The post-cold season colds have been hitting our family pretty hard, culminating in me sleeping on the couch most of last night.
Charles and Jamie are both stuffed up and have coughs, even though it is April and I really thought we might get through this year unscathed by viruses. Alas, no. And Tony will probably be next, since tax season is now over and he can let all his subconscious or involuntary defenses down.
Isn’t that the way it works? Like, when I was in college, I only seemed to get really sick over winter or spring break. It’s like my immune system was fighting to get me through finals and then just completely shut down once I had turned in my last paper or test. Or maybe it’s just that I stopped self-medicating with copious amounts of coffee and alcohol. Seriously, how did my liver make it through college?

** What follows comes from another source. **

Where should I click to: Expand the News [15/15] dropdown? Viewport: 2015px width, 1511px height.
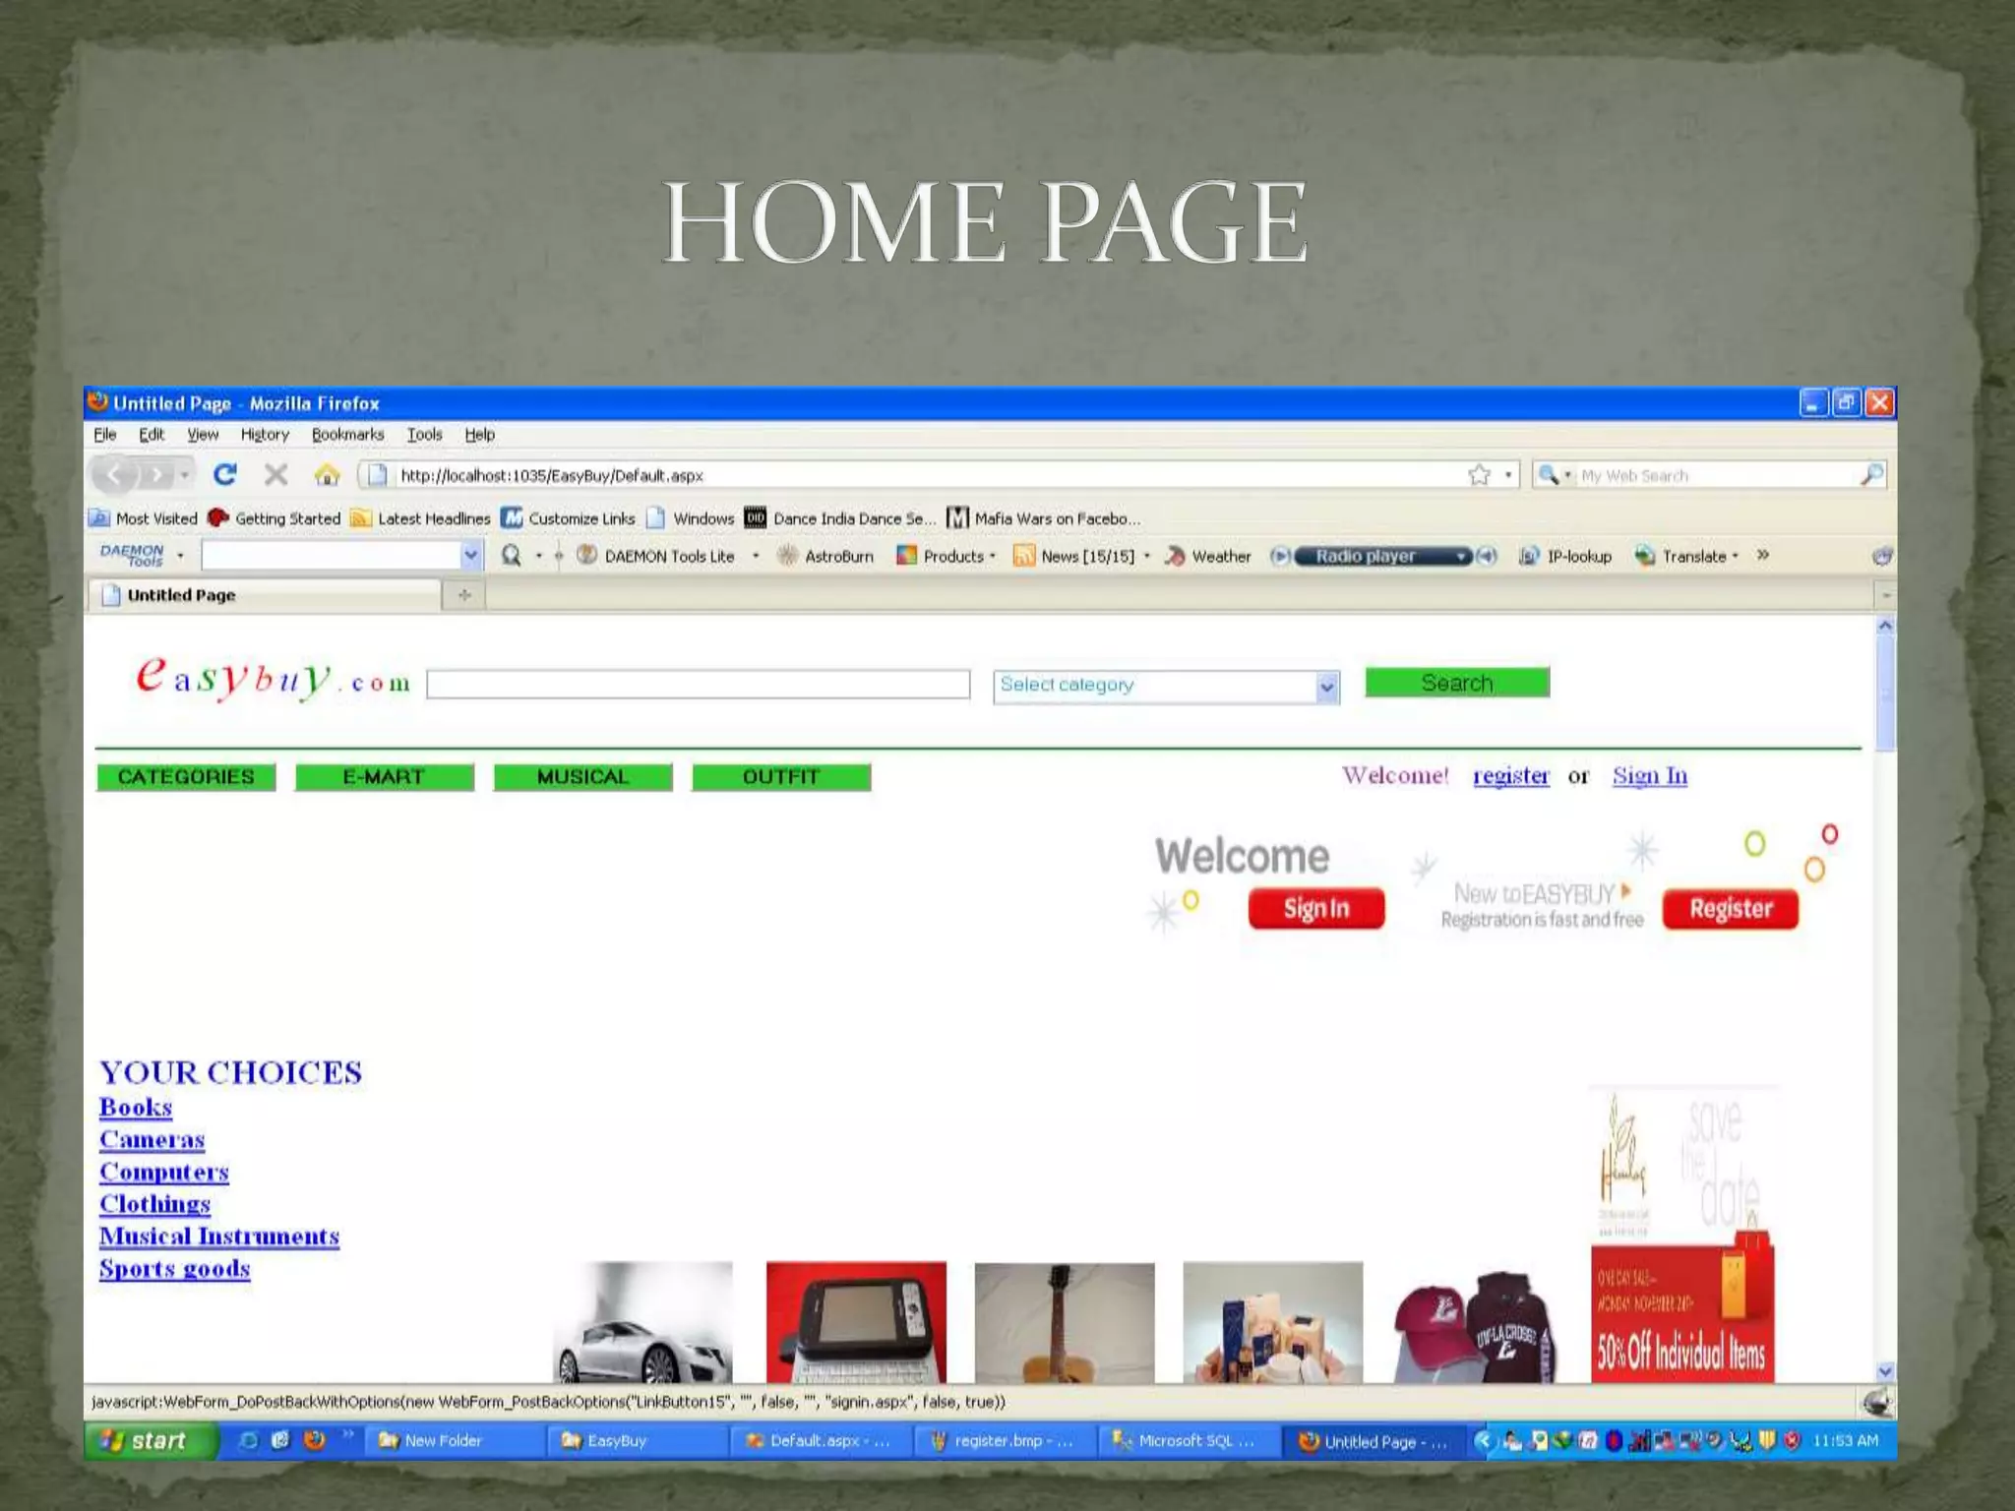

Anyhow, yesterday was one of those days. You know, THOSE DAYS. Nothing seemed to go my way. Jamie and Charles both threw fits, and you know what? I am tired. I am just tired of the tantrums and the whining and the pleading and the fighting. No matter that I am firm in my consequences or mean it when I say no (I don’t give in), they still whine and cry and try to get me to change my mind about things like candy or snacks before dinner or toys at preschool (they’re not allowed to take any and they know it) or wearing pants. It’s exhausting and my patience is running very thin. Do I know that losing my temper and snapping at them when they start to cry because I won’t read them a story when I’m late for work doesn’t help the situation? Yes, but I can’t seem to help myself.
And whether you want to blame pregnancy or just my natural brain dysfunction, I am very forgetful. I felt like, yesterday, several of the balls I was juggling crashed to the ground, the largest being that I got halfway through a roadtrip to buy a new car (yes, more on that later) and realized that I forgot the title to the car I was trading in. By the time I got back to the house, I didn’t have enough time to turn back around, make the deal, and get home in time to pick up the kids. Oh, right, and then there was dinner that wasn’t planned (you mean you people want to eat again? I just fed you!), or the meat for Taco Tuesday at the office that I was supposed to bring and forgot about until 8:30 yesterday morning, so the kids and I were late as I thawed chicken in the microwave and packed my crockpot and spices to take to the office. And since the crockpot was working all morning in the same room where I hang my jacket, my jacket now smells like tacos.
I used to come home from dinners out at Mongolian food or Mexican food and take a shower because I cannot stand to smell like food. Worse than smelling like cigarette smoke from the bars, even (you know, back in days of yore when I went to bars and people were still allowed to smoke there).
And I gave up sugar yesterday, too. Not permanently, just for one day. Turns out I chose the wrong day (“to quit sniffing glue”). Think I can make it through another day? Maybe. Or maybe I’m going to go buy a banana cream pie this afternoon. You just never know.
When the kids both wandered into our bed last night around 2:30 AM, sniffling and coughing, I retreated to the couch. I didn’t wake with achy hips this morning, so at least one benefit came from the interruption in sleep, I guess.
Who has two thumbs and is glad tax season is over? This girl. I need someone to take care of me for a little while.